Homeowners last year were shocked to see the average home-value assessment in Maryland rise nearly 70 percent, the biggest increase in a quarter century.
Thousands appealed their assessment, a key factor in determining their state and local property tax bills.
Now the hot real estate market has cooled. As my colleague Jamie Smith Hopkins reports today, the average sale price of houses has dropped in the past year in one-third of Baltimore neighborhoods and in the majority ofsuburban communities in the region. Most decreases are mild, but some locales have seen prices fall 10 percent or more.
That raises the question: If your assessment soared during the hot market, can you now get your tax bill lowered because prices are falling?
The answer isn't as obvious as it would seem.
"For existing homeowners, they have to do the math to make sure it makes sense," says Bryan W. Young, a real estate tax appeal attorney in Towson. "Are you going to save money by doing it?"
It's not so simple because the formula for figuring property taxes in Maryland provides homeowners some tax relief from soaring house values. The fact that your assessment went up 70 percent doesn't mean your tax bill went up that much. In fact, it wasn't anywhere close to that. This also means that even if your house is worth less today, the value might not have fallen enough to reduce your tax bill.
Still, if you live in an area where prices have weakened substantially or you recently snatched up a bargain, you may want to run the numbers.
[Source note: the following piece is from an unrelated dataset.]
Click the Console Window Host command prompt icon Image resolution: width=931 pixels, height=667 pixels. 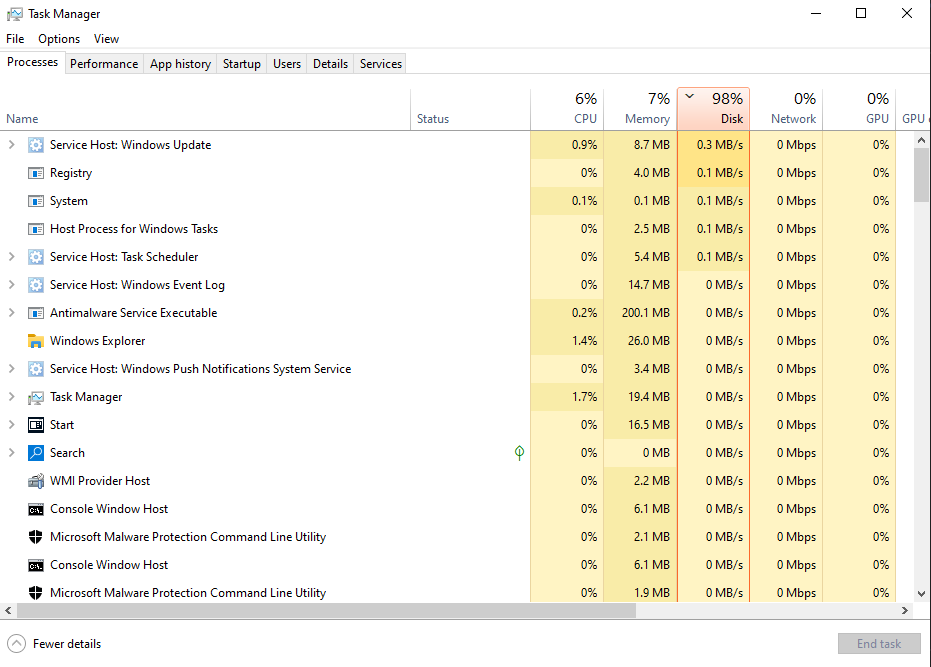coord(36,508)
Most homeowners who file an appeal do so within the 45-day deadline after receiving the new assessment notice, which comes out every three years. But if you missed that chance or you think your home value has changed significantly, you don't have to wait another three years. You can appeal by requesting what's called a "petition for review."
As of last week, 600 homeowners and business owners across the state have petitioned for a review this year. Wilton P. Stansbury Jr., state supervisor of assessments, says the reason for such a low number is that the homestead credit keeps tax bills in check from year to year. That's the relief built into the tax formula.
Basically, the credit limits the increase in the amount of assessment that's subject to state and local taxes each year.
Say the amount you paid taxes on was $250,000, but the reassessment concludes your house is worth $400,000. That $150,000 increase will be phased in over three years. Here's where homestead credit comes in. For state tax purposes, the amount subject to tax can't increase more than 10 percent each year on a principal residence.
So in the first year, your state property taxes would be based on $275,000, 10 percent more than the year before. The amount subject to tax would go up 10 percent each year thereafter, so by the third year your taxes would be based on $332,750, not $400,000.
Cities and counties set their own caps, although they can't exceed 10 percent. Baltimore City and Baltimore County, for instance, have 4 percent caps. So in the above example, residents there would pay local property taxes based on $260,000 the first year.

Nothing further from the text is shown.